§ TASK PROMPT: Please output exactly the part of the records below that opens with the line containing "[Siga no TikTok] (139, 89)" and closes with the line containing "[Traduzir para Francês] (283, 2393)", both lines included, and nothing else.

§ RECORDS SHOWN:
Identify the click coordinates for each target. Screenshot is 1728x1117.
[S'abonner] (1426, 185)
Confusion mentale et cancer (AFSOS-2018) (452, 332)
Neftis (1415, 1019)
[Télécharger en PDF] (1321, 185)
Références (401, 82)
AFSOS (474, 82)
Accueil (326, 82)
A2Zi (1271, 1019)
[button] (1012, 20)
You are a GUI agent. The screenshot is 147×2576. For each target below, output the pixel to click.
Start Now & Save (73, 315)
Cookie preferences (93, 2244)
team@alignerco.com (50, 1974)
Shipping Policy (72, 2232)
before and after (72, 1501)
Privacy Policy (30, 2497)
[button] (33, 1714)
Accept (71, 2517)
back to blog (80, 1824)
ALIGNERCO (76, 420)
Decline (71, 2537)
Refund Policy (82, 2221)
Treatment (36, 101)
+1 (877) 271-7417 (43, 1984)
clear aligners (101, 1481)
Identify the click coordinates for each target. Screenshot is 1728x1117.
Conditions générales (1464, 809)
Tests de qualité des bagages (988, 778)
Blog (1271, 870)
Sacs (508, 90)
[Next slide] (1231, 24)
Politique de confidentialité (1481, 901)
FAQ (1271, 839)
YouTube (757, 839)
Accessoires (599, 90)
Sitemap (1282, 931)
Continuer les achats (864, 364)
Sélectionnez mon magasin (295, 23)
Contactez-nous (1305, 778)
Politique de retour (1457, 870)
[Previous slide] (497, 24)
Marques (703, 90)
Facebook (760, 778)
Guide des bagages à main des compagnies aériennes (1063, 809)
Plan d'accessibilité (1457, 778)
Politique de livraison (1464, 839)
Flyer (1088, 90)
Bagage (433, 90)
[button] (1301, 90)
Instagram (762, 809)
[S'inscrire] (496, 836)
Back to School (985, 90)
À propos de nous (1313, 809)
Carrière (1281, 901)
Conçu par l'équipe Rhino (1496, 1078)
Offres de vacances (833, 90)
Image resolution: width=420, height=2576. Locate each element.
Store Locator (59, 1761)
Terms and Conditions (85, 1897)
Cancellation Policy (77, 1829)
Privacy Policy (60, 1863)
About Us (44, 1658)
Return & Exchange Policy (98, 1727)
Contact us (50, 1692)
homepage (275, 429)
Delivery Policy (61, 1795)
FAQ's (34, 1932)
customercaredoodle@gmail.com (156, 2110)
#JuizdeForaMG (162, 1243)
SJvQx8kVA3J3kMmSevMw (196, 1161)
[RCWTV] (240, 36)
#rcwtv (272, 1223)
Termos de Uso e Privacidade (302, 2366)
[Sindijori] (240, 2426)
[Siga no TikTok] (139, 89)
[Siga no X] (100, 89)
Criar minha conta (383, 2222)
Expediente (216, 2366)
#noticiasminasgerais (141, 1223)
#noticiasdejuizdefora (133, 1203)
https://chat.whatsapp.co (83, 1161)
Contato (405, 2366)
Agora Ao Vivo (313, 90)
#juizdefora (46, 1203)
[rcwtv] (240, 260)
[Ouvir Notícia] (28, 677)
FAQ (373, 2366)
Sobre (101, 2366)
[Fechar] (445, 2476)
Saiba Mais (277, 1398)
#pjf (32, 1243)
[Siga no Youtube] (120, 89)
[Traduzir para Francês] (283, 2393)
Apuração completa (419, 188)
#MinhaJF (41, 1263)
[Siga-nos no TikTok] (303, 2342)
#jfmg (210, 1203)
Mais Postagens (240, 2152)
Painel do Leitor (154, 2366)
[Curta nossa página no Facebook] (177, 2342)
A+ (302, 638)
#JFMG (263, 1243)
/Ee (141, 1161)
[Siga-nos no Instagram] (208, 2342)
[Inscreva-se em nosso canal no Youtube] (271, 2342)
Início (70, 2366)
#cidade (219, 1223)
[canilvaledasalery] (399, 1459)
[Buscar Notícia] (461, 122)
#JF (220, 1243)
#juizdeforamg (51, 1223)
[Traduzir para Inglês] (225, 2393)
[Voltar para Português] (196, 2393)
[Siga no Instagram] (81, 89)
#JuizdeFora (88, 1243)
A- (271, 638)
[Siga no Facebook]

§ SOLUTION:
[Siga no TikTok] (139, 89)
[Siga no X] (100, 89)
Criar minha conta (383, 2222)
Expediente (216, 2366)
#noticiasminasgerais (141, 1223)
#noticiasdejuizdefora (133, 1203)
https://chat.whatsapp.co (83, 1161)
Contato (405, 2366)
Agora Ao Vivo (313, 90)
#juizdefora (46, 1203)
[rcwtv] (240, 260)
[Ouvir Notícia] (28, 677)
FAQ (373, 2366)
Sobre (101, 2366)
[Fechar] (445, 2476)
Saiba Mais (277, 1398)
#pjf (32, 1243)
[Siga no Youtube] (120, 89)
[Traduzir para Francês] (283, 2393)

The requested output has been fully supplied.